Avec ce genre de constat, on devine tout de suite ce qu'il en est du respect des besoins physiologiques du chien guide !!! C'est sûr, ils vont pas en mourir de ne pas se dépenser librement, mais quel bagne... ! ::

----------


## sylviana

Dans le cadre de mon boulot, j'ai déjà suivi des chiens confiés à des personnes en fauteuil roulant ou des enfants autistes. Et on ne peut pas nier la complicité et l'amour qu'il y a dans ces couples maître/chien. Ce sont de vrais binômes; le chien n'est pas vu comme un instrument, mais comme un auxiliaire. 
Après, il est certain que tous les chiens ne sont pas faits pour ça. Les miens, par exemple, ne pourraient pas: j'ai une indépendante, une tête de cochon, une so-sotte et une vilaine (je leur ai déjà dit, ils sont au courant  :: Et ce n'est en rien une critique, je les aime comme ça). Alors oui, ils seraient ravis de m'avoir h 24 avec eux, mais pas pour m'accompagner à Auchan faire mes courses, dans le métro ou m'ouvrir les portes. Ils seraient heureux d'aller toute la journée courrir en forêt ou derrière une balle.
Moi, j'aime mes chiens pour ce qu'ils sont: des chiens. Hormis les ordres de base (ce qui leur permet simplement d'être lachés en toute sécurité et d'être insérés dans la société  - en gros de ne pas être une gêne pour les voisins et pour tous les gens qu'on est amené à croiser), ils ne savent faire rien d'autre. Et ça me convient bien. Je veux qu'ils puissent vivre comme des chiens: vivre en meute, courrir tout leur saoul, gueuler après le facteur, me voler mes godasses pour les dépouiller tranquillement dans le jardin, se rouler dans des cochonneries (enfin ça, c'est moi que ça fait gueuler!)... Des chiens de base, quoi.

----------


## Melmene

> Avec ce genre de constat, on devine tout de suite ce qu'il en est du respect des besoins physiologiques du chien guide !!! C'est sûr, ils vont pas en mourir de ne pas se dépenser librement, mais quel bagne... !

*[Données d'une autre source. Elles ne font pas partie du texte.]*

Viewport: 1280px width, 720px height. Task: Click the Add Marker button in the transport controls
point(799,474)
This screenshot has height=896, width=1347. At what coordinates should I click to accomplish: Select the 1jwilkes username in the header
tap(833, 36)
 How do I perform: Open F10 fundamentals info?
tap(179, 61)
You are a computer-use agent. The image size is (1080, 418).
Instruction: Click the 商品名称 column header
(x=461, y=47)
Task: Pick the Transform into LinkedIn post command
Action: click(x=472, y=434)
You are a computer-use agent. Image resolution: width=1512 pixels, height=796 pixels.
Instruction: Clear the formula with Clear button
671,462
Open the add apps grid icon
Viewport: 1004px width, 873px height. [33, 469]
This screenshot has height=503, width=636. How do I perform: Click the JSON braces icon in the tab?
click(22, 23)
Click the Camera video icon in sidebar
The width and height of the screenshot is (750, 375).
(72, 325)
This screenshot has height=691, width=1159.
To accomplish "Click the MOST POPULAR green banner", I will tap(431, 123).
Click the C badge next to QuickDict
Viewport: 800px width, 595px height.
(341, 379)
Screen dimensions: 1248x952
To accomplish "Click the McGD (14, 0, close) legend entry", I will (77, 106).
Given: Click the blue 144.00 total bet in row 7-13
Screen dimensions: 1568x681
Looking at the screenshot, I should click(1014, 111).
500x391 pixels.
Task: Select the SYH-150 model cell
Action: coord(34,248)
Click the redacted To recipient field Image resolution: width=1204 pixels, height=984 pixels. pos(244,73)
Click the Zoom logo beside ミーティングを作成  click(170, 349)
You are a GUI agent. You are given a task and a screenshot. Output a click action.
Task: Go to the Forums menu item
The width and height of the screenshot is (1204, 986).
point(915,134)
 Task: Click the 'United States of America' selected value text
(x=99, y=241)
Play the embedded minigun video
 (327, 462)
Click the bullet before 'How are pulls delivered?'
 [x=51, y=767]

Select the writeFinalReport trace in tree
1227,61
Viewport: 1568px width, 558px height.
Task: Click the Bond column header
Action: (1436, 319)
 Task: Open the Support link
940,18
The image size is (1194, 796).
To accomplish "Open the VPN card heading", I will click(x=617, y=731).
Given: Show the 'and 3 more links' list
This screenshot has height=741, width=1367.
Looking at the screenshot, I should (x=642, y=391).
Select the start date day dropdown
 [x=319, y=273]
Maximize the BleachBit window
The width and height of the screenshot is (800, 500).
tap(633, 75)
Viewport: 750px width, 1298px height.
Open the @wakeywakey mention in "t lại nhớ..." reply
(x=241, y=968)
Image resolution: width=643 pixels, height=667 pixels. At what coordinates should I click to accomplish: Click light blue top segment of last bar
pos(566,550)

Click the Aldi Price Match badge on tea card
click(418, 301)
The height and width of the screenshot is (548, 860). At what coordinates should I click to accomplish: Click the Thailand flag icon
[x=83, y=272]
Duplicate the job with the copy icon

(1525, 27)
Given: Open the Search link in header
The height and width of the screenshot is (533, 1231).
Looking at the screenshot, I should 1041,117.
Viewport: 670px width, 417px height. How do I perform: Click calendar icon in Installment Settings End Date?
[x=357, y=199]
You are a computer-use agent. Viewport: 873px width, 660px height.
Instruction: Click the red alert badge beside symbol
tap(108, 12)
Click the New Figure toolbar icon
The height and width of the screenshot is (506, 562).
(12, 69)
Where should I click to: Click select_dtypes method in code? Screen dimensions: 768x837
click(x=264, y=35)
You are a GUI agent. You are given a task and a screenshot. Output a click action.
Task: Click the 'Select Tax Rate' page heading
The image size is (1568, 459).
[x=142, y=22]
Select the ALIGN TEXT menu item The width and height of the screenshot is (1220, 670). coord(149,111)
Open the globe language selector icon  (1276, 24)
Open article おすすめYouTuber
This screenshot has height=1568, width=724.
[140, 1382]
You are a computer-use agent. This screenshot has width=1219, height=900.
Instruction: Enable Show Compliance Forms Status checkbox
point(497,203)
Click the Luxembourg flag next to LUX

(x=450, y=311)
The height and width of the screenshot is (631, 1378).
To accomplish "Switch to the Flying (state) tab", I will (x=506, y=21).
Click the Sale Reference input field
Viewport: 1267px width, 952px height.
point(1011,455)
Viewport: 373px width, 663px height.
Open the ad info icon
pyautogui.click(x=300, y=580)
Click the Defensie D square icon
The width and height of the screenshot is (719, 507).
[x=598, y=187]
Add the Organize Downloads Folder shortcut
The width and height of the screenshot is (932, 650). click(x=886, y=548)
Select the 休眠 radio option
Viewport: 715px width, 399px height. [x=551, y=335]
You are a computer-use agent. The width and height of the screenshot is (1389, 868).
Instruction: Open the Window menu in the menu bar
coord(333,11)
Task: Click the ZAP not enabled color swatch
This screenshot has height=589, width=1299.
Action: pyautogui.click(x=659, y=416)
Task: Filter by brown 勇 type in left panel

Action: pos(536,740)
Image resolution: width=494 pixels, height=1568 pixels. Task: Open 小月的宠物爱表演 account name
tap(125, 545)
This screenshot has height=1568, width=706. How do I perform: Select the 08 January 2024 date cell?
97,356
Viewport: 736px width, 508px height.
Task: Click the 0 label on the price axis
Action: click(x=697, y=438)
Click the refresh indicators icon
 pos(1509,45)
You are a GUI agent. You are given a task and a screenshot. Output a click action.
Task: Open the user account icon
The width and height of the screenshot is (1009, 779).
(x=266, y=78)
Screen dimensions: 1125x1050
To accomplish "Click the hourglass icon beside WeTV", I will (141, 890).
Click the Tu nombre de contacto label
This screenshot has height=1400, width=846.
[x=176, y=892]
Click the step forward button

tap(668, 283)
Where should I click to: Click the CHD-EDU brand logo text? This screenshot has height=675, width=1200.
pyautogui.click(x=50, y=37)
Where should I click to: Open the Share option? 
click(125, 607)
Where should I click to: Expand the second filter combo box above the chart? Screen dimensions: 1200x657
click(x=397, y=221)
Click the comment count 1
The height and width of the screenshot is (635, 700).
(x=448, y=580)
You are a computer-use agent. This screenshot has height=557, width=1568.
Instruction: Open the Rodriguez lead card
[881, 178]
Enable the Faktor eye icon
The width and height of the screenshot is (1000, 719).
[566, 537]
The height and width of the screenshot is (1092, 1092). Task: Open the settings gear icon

Désolée, je ne comprends pas ce propos, pouvez-vous développer ?

Vero : Oui bien sûr, ce sont aussi les raisons que l'on m'a données lorsque j'ai fait la demande de prendre des chiens de refuge... On m'a dit que le CESECAH (puisque contrairement à Paris, nous n'avons pas notre propre élevage à l'école) fait un travail d'étude et de sélection depuis des décennies, et que ce travail a pour but d'éviter tout ce que l'on risquerait de retrouver chez n'importe quel chien "lambda" d'origines inconnues.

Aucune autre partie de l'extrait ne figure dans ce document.